16 November 2008

C++ Interop example. FlashWindowEx

I've been using C++ occasionally instead of P/Invoke. I'm not a c++ programmer.

Here's how to use c++ express 2008 and vb.net 2008 together to call a platform method.

  1. First start C++.
  2. File->New->Project-> Project Type = CLR and use the Class Library template, set the project name to Flasher.
  3. Insert some code into Stdafx.h so that it looks like this:

    #pragma once #define STRICT #define WIN32_LEAN_AND_MEAN #include <windows.h> using namespace System;

    You can see that we have included windows.h, which will give us access to many standard c++ types, such as BOOL. Windows.h is huge, so we set lean and mean too, which strips some infrequently used items -- they won't be included. #define STRICT is similar to Option Strict in vb.net. It stops you being lazy!

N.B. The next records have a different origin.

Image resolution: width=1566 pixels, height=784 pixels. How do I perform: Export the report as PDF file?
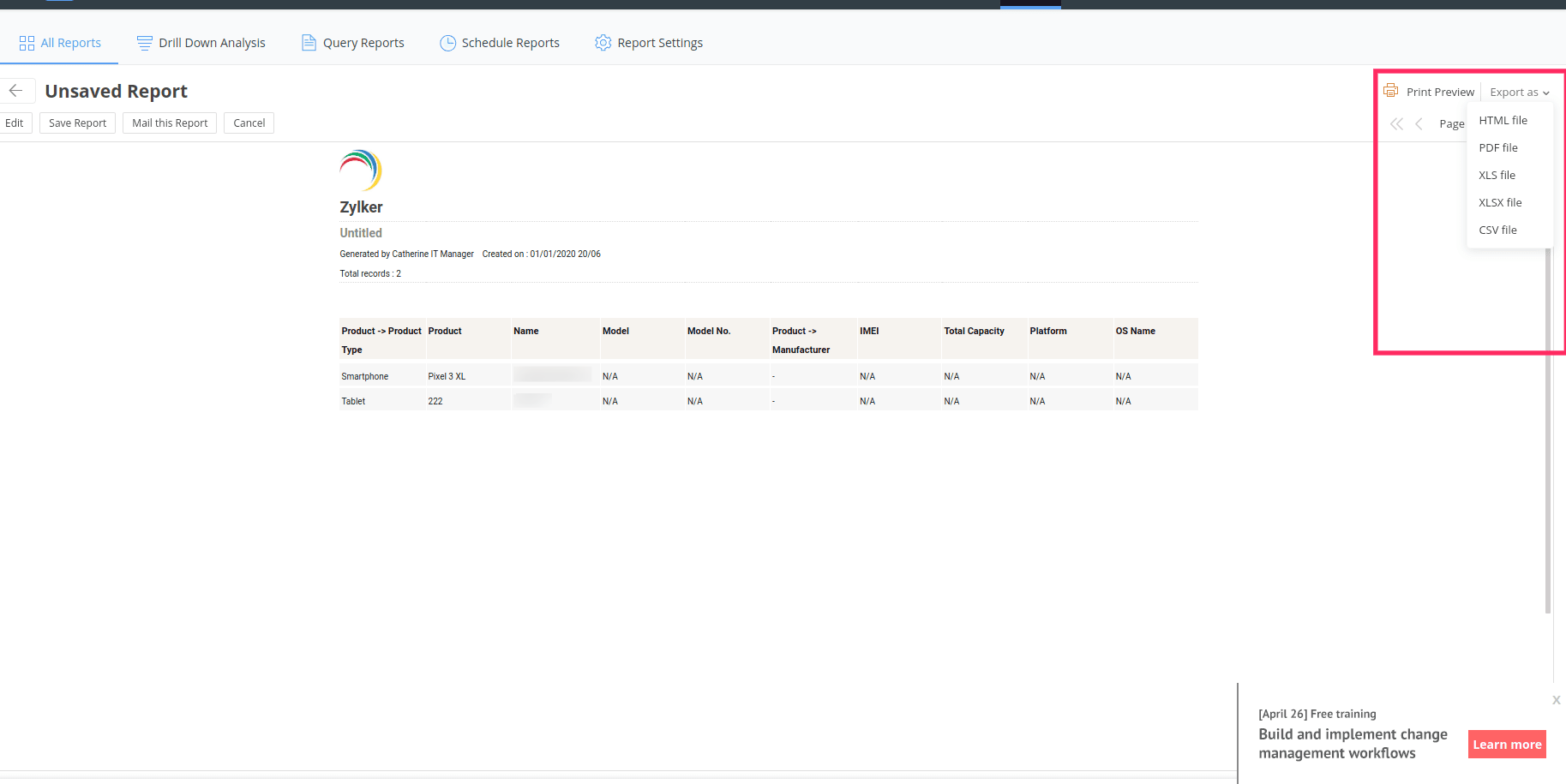click(x=1497, y=148)

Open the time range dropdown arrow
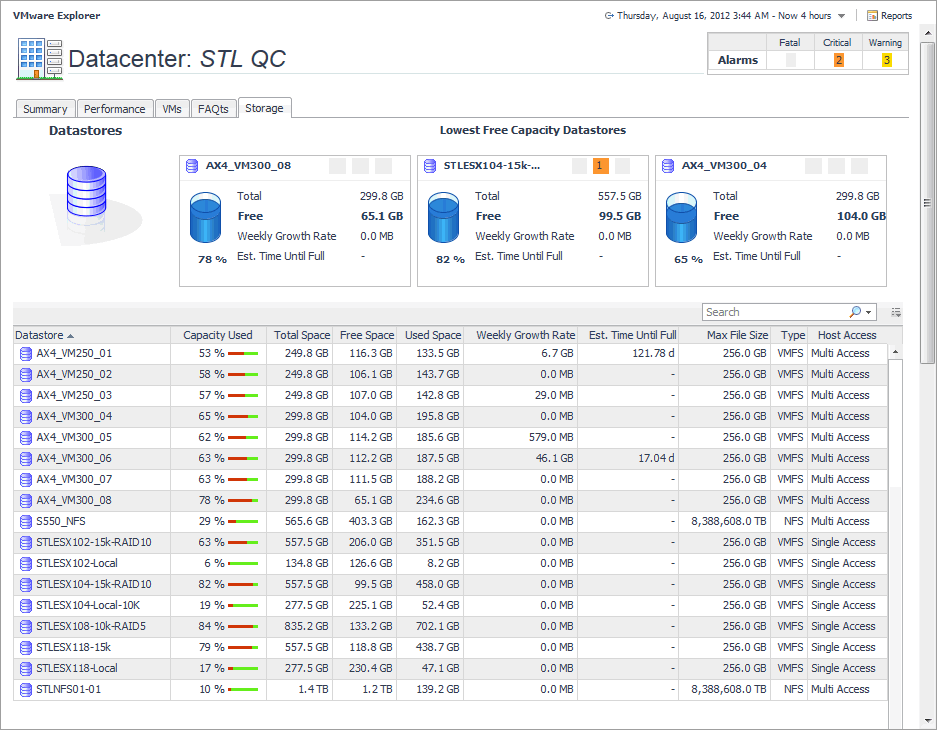pos(842,16)
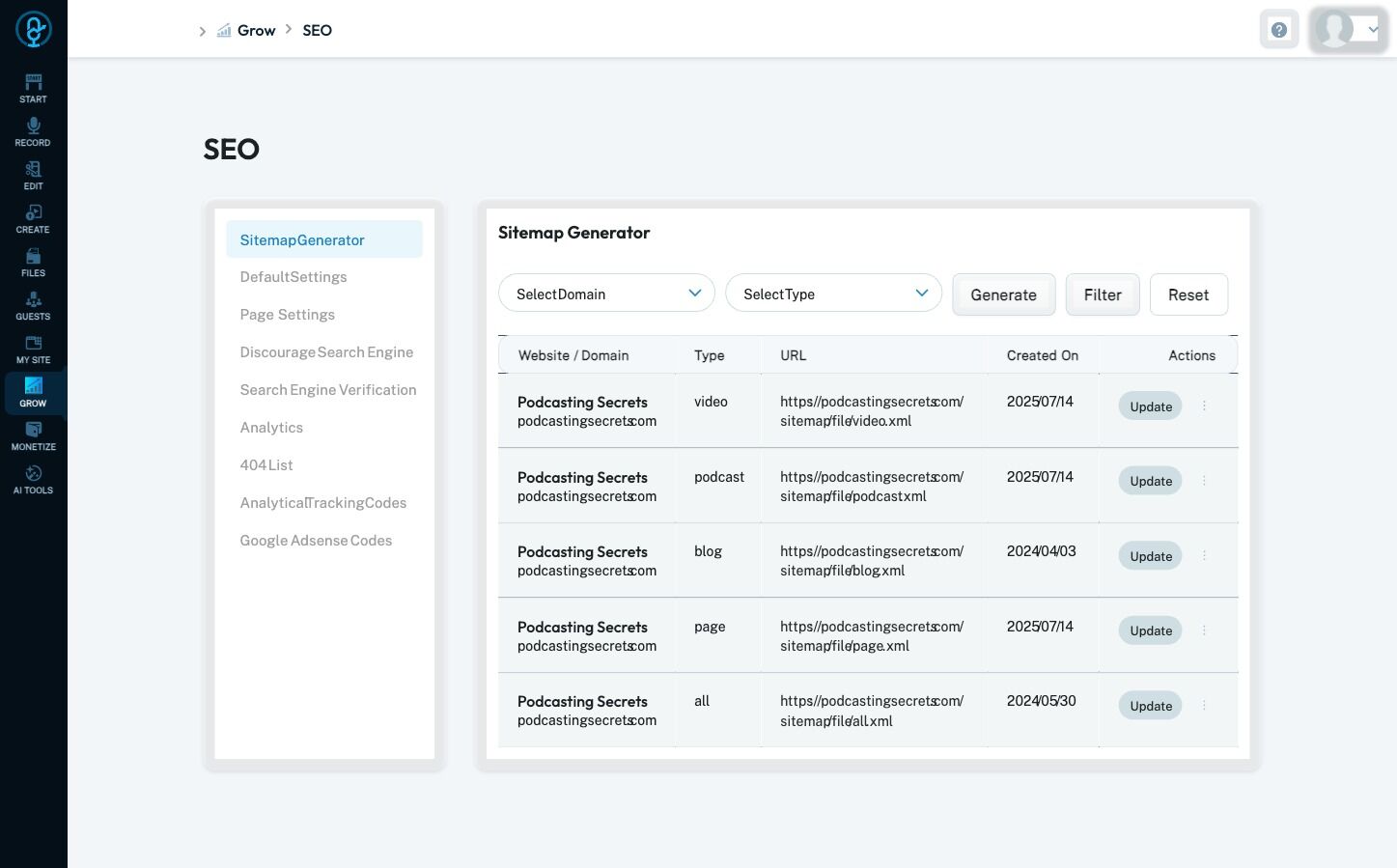Image resolution: width=1397 pixels, height=868 pixels.
Task: Click the Generate button
Action: pyautogui.click(x=1004, y=294)
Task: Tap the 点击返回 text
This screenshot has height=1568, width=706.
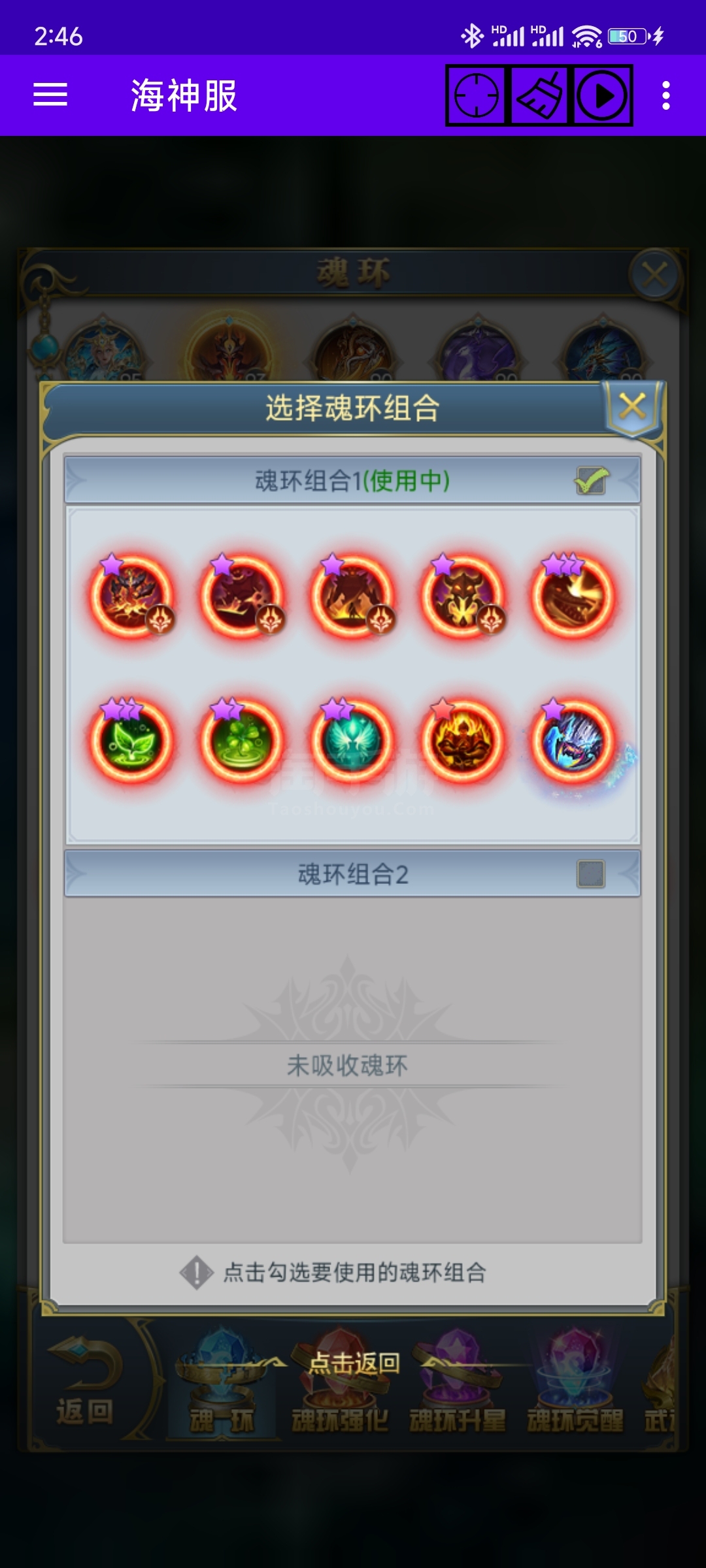Action: [354, 1362]
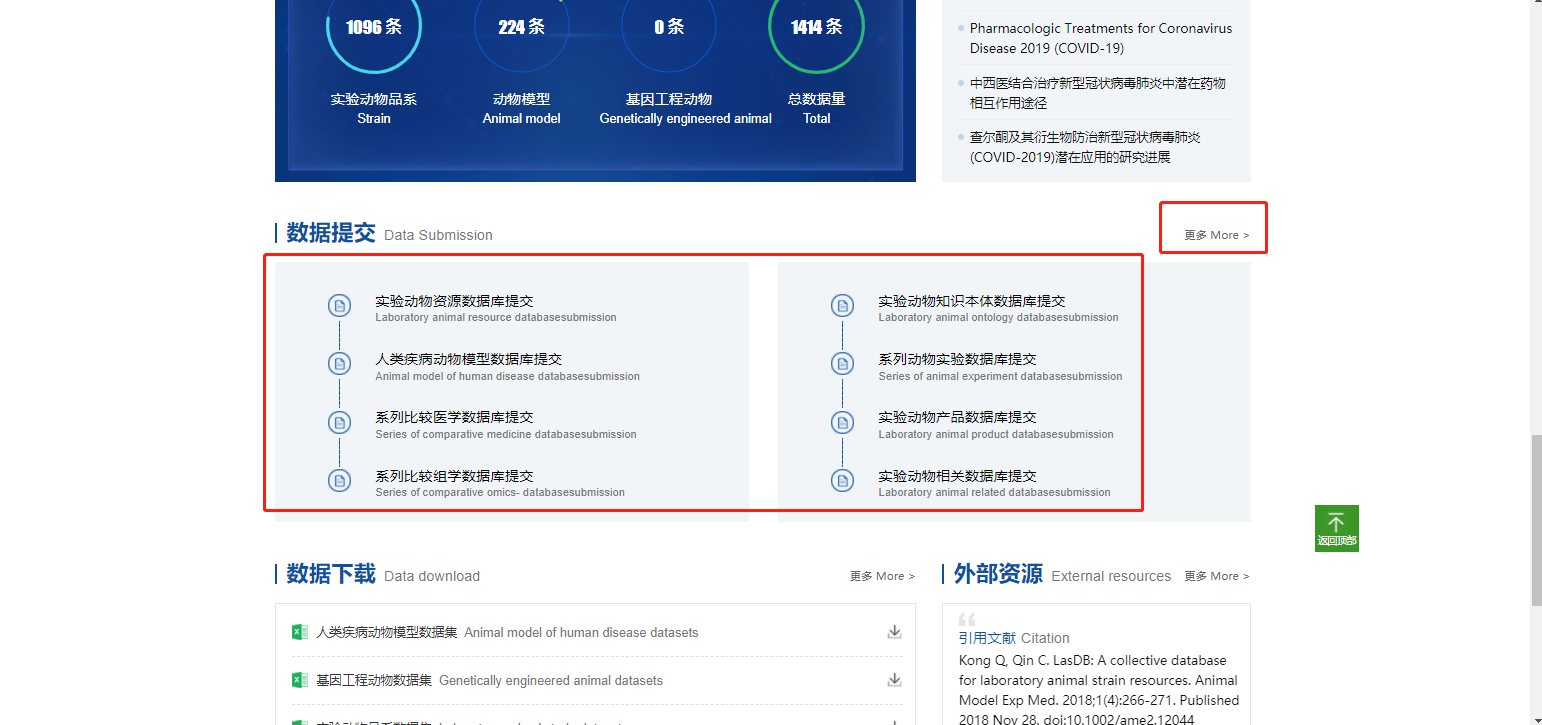Click document icon beside 实验动物资源数据库提交
The width and height of the screenshot is (1542, 725).
point(339,306)
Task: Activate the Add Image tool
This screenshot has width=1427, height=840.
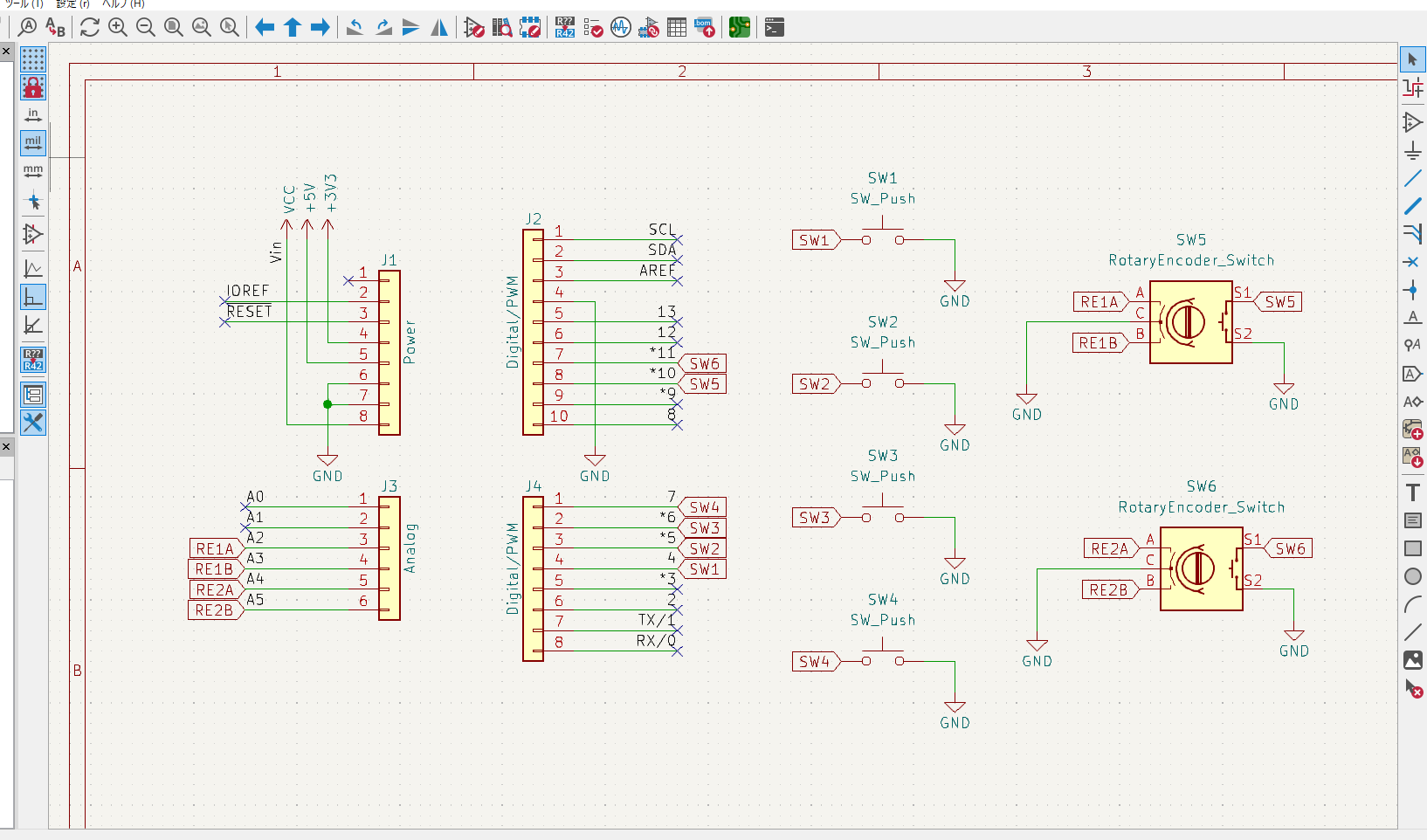Action: tap(1412, 660)
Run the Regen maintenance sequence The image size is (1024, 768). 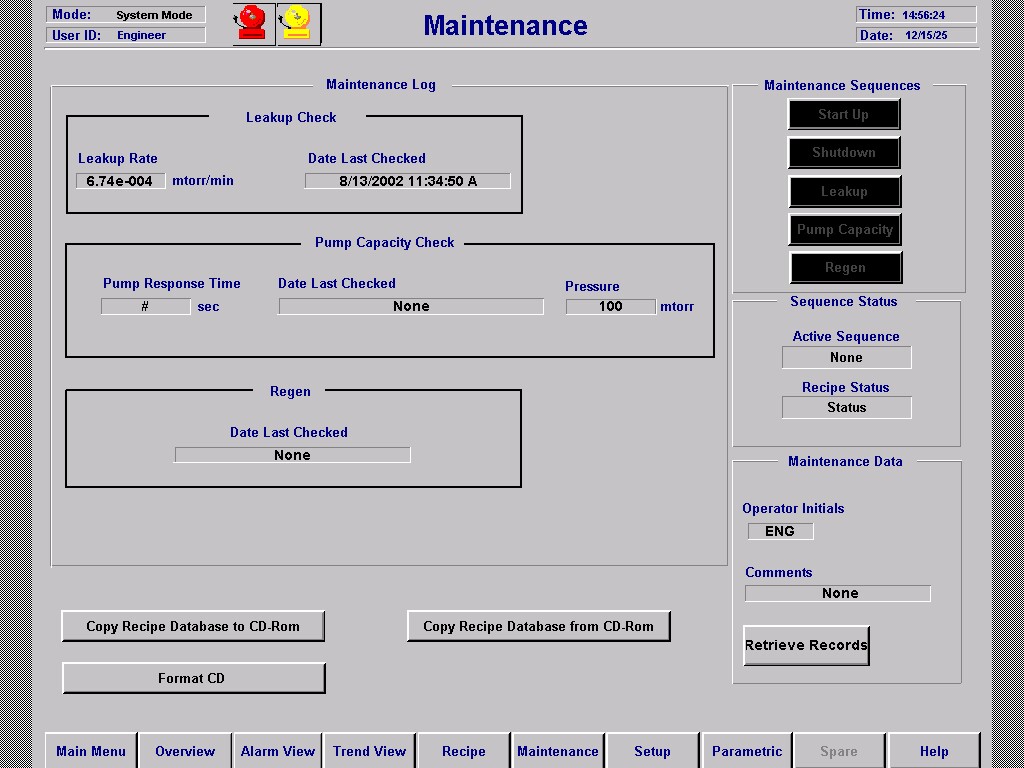coord(845,267)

  4. Next we need to declare a class and a static method (which is a vb.net Shared method):

    // Flasher.h

    #pragma once using namespace System; namespace Flasher { public ref class Flasher { public: static void Flash(IntPtr); }; }
  5. Now we add method code in the cpp file:

    // This is the main DLL file.

    #include "stdafx.h" #include "Flasher.h" namespace Flasher { void Flasher::Flash(IntPtr hWndManaged) { FLASHWINFO info; ZeroMemory(&info, sizeof(FLASHWINFO)); info.uCount = 5; info.dwFlags = FLASHW_CAPTION; info.dwTimeout = 0; info.hwnd = (HWND) hWndManaged.ToPointer(); info.cbSize = sizeof(info); BOOL result = FlashWindowEx(&info); }


    First we include those header files, so we get all of the methods and types declared in windows.h, and our own Flash method. Next we have the Flash method. To call FlashWindowEx you send a FLASHWINFO structure. If we were going to P/Invoke this, then we would need to declare our own versions of FlashWindowEx and FLASHWINFO. Here we don't have to, as we have the header files included. At the same time, this is a .Net dll, so our Flash method will be usable from VB.Net. After declaring a FLASHWINFO variable, we zero the memory. This is because C++ doesn't do it for us, we could get all sorts of junk in the new structure's fields if we don't do this. The & in &info is telling ZeroMemory the address where the info structure lives. We tell it to flash 5 times. We tell it to flash the caption. We tell it to flash at the default rate (= the systems cursor blink rate) by setting timeout to 0. Next we need to convert the managed IntPtr that is the windows Handle, into the unmanaged HWND type. This involves the ToPointer method, and a cast. Finally we set the structure size and send it off.

  6. Does it build?

  7. No it doesn't. Unresolved token, and unresolved external symbol. There is a linker error, look at the msdn page for FlashWindowEx: Library: Use User32.lib This means that we need to link against User32.lib. We aren't, so we get the error. Right click the project name "Flasher" in the solution explorer. Click properties. Look at: Configuration Properties/Linker/Input/Additional Dependencies Make sure the additional dependencies line is selected and click the ellipsis (...). A quick glance makes you think user32 is linked, but actually the list is a list of thinks that can be inherited, but we have $(NoInherit) set. Add user32.lib to the listbox. Once done, click Ok, and you should see: Additional Dependencies: user32.lib $(NOINHERIT)

  8. Does it build?

  9. No it doesn't. This time it's my antivirus software keeping the file open, causing a file access error: "mt.exe : general error c101008d: Failed to write the updated manifest to the resource of file" One that's sorted, it builds. Add an antivirus exception for mt.exe. For me it lives here: (C:\Program Files\Microsoft SDKs\Windows\v6.0A\bin)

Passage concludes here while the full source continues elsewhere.